_WHAT TO PRODUCE:_ Your job is to print the listing exactly.
-.-.-
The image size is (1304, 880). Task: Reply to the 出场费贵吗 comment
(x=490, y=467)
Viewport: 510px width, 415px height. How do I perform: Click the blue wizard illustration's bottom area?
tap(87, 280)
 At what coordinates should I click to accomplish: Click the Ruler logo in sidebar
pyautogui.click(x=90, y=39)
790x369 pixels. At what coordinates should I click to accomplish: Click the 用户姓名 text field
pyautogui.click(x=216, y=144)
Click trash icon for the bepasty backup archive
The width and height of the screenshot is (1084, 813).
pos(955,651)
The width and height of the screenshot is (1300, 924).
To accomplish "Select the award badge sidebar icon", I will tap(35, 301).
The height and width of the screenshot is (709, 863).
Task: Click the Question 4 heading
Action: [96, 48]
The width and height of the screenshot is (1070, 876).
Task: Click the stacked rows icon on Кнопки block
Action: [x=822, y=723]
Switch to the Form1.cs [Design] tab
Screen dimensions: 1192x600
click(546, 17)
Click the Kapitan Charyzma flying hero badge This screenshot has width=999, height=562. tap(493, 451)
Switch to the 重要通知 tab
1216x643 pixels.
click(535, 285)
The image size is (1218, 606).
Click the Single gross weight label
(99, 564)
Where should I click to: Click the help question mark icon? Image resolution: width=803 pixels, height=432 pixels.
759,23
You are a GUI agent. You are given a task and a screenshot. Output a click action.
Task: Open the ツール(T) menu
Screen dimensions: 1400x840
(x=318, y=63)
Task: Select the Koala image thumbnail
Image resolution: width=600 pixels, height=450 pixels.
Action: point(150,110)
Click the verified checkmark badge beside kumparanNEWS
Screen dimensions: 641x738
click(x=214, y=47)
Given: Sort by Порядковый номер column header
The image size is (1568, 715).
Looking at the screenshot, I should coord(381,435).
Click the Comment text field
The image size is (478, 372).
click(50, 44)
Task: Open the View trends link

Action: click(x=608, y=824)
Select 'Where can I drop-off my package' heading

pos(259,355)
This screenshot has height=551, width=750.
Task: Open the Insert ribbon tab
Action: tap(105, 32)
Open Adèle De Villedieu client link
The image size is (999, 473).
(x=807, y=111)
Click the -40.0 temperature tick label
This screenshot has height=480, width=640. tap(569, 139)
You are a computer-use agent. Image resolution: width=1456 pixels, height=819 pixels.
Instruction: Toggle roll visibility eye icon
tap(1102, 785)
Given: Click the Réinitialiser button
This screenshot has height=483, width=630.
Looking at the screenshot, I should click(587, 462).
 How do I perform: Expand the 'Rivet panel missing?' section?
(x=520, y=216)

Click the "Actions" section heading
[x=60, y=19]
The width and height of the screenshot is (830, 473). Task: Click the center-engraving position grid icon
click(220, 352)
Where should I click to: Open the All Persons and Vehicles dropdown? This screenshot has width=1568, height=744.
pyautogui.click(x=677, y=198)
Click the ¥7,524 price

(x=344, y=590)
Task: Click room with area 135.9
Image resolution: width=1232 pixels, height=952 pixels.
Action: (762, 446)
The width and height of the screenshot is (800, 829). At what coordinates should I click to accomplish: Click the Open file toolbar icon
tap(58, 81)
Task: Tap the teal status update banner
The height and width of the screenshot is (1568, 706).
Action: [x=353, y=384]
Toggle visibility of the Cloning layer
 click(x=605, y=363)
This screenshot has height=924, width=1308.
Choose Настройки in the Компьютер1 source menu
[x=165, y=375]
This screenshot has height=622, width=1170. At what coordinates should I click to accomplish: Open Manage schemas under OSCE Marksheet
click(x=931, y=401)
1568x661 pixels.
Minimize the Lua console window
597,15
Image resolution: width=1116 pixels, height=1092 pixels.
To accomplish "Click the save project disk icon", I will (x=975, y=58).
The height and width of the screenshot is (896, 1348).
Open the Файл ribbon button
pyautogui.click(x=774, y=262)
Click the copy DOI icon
-.-.-
_RESPONSE FOR THIS EXERCISE:_
The image size is (1304, 880). Task: Reply to the 出场费贵吗 comment
(x=490, y=467)
Viewport: 510px width, 415px height. How do I perform: Click the blue wizard illustration's bottom area?
tap(87, 280)
 At what coordinates should I click to accomplish: Click the Ruler logo in sidebar
pyautogui.click(x=90, y=39)
790x369 pixels. At what coordinates should I click to accomplish: Click the 用户姓名 text field
pyautogui.click(x=216, y=144)
Click trash icon for the bepasty backup archive
The width and height of the screenshot is (1084, 813).
pos(955,651)
The width and height of the screenshot is (1300, 924).
To accomplish "Select the award badge sidebar icon", I will tap(35, 301).
The height and width of the screenshot is (709, 863).
Task: Click the Question 4 heading
Action: [96, 48]
The width and height of the screenshot is (1070, 876).
Task: Click the stacked rows icon on Кнопки block
Action: [x=822, y=723]
Switch to the Form1.cs [Design] tab
Screen dimensions: 1192x600
click(546, 17)
Click the Kapitan Charyzma flying hero badge This screenshot has width=999, height=562. tap(493, 451)
Switch to the 重要通知 tab
1216x643 pixels.
click(535, 285)
The image size is (1218, 606).
Click the Single gross weight label
(99, 564)
Where should I click to: Click the help question mark icon? Image resolution: width=803 pixels, height=432 pixels.
759,23
You are a GUI agent. You are given a task and a screenshot. Output a click action.
Task: Open the ツール(T) menu
Screen dimensions: 1400x840
(x=318, y=63)
Task: Select the Koala image thumbnail
Image resolution: width=600 pixels, height=450 pixels.
Action: point(150,110)
Click the verified checkmark badge beside kumparanNEWS
Screen dimensions: 641x738
click(x=214, y=47)
Given: Sort by Порядковый номер column header
The image size is (1568, 715).
Looking at the screenshot, I should coord(381,435).
Click the Comment text field
The image size is (478, 372).
click(50, 44)
Task: Open the View trends link

Action: click(x=608, y=824)
Select 'Where can I drop-off my package' heading

pos(259,355)
This screenshot has height=551, width=750.
Task: Open the Insert ribbon tab
Action: tap(105, 32)
Open Adèle De Villedieu client link
The image size is (999, 473).
(x=807, y=111)
Click the -40.0 temperature tick label
This screenshot has height=480, width=640. tap(569, 139)
You are a computer-use agent. Image resolution: width=1456 pixels, height=819 pixels.
Instruction: Toggle roll visibility eye icon
tap(1102, 785)
Given: Click the Réinitialiser button
This screenshot has height=483, width=630.
Looking at the screenshot, I should click(587, 462).
 How do I perform: Expand the 'Rivet panel missing?' section?
(x=520, y=216)

Click the "Actions" section heading
[x=60, y=19]
The width and height of the screenshot is (830, 473). Task: Click the center-engraving position grid icon
click(220, 352)
Where should I click to: Open the All Persons and Vehicles dropdown? This screenshot has width=1568, height=744.
pyautogui.click(x=677, y=198)
Click the ¥7,524 price

(x=344, y=590)
Task: Click room with area 135.9
Image resolution: width=1232 pixels, height=952 pixels.
Action: (762, 446)
The width and height of the screenshot is (800, 829). At what coordinates should I click to accomplish: Click the Open file toolbar icon
tap(58, 81)
Task: Tap the teal status update banner
The height and width of the screenshot is (1568, 706).
Action: [x=353, y=384]
Toggle visibility of the Cloning layer
 click(x=605, y=363)
This screenshot has height=924, width=1308.
Choose Настройки in the Компьютер1 source menu
[x=165, y=375]
This screenshot has height=622, width=1170. At what coordinates should I click to accomplish: Open Manage schemas under OSCE Marksheet
click(x=931, y=401)
1568x661 pixels.
Minimize the Lua console window
597,15
Image resolution: width=1116 pixels, height=1092 pixels.
To accomplish "Click the save project disk icon", I will (x=975, y=58).
The height and width of the screenshot is (896, 1348).
Open the Файл ribbon button
pyautogui.click(x=774, y=262)
Click the copy DOI icon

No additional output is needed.